◆ Task statement
Reproduce the following article about the Naksa Day march to the occupied Golan Heights word for word, from its headline to its final sentence.

◆ Document extract
Eyewitness interview: Israel’s “blood harvest” in occupied Golan

Israeli forces fired tear gas and live ammunition at demonstrators approaching the occupied Golan Heights from Syrian-controlled territory.

Atef Safadi Newscom

Hundreds of Palestinian and Syrian refugees marched yesterday from Syrian-controlled territory to the occupied Golan Heights to mark Naksa Day.

Refugees in Palestine and elsewhere marked the 1967 Israeli occupation of the West Bank, Gaza Strip, Egyptian Sinai and Syrian Golan Heights. On the frontier with the occupied Golan Heights, hundreds were injured and more than twenty were killed when Israeli soldiers opened fire with live ammunition on the unarmed demonstrators.

The march was the second in less than a month, as hundreds demonstrated on the frontier with the Golan Heights to mark Nakba Day on 15 May as well. At that time, many refugees succeeded in crossing the fence into the Golan Heights, with one refugee reaching as far as Jaffa in search of his family’s former home.

◆ Dataset extract
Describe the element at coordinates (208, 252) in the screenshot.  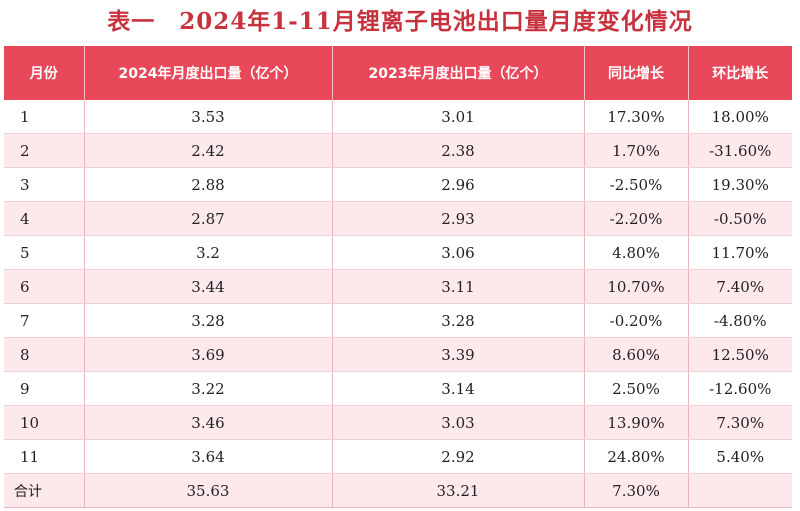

◆ Exercise output
Eyewitness interview: Israel’s “blood harvest” in occupied Golan

Israeli forces fired tear gas and live ammunition at demonstrators approaching the occupied Golan Heights from Syrian-controlled territory.

Atef Safadi Newscom

Hundreds of Palestinian and Syrian refugees marched yesterday from Syrian-controlled territory to the occupied Golan Heights to mark Naksa Day.

Refugees in Palestine and elsewhere marked the 1967 Israeli occupation of the West Bank, Gaza Strip, Egyptian Sinai and Syrian Golan Heights. On the frontier with the occupied Golan Heights, hundreds were injured and more than twenty were killed when Israeli soldiers opened fire with live ammunition on the unarmed demonstrators.

The march was the second in less than a month, as hundreds demonstrated on the frontier with the Golan Heights to mark Nakba Day on 15 May as well. At that time, many refugees succeeded in crossing the fence into the Golan Heights, with one refugee reaching as far as Jaffa in search of his family’s former home.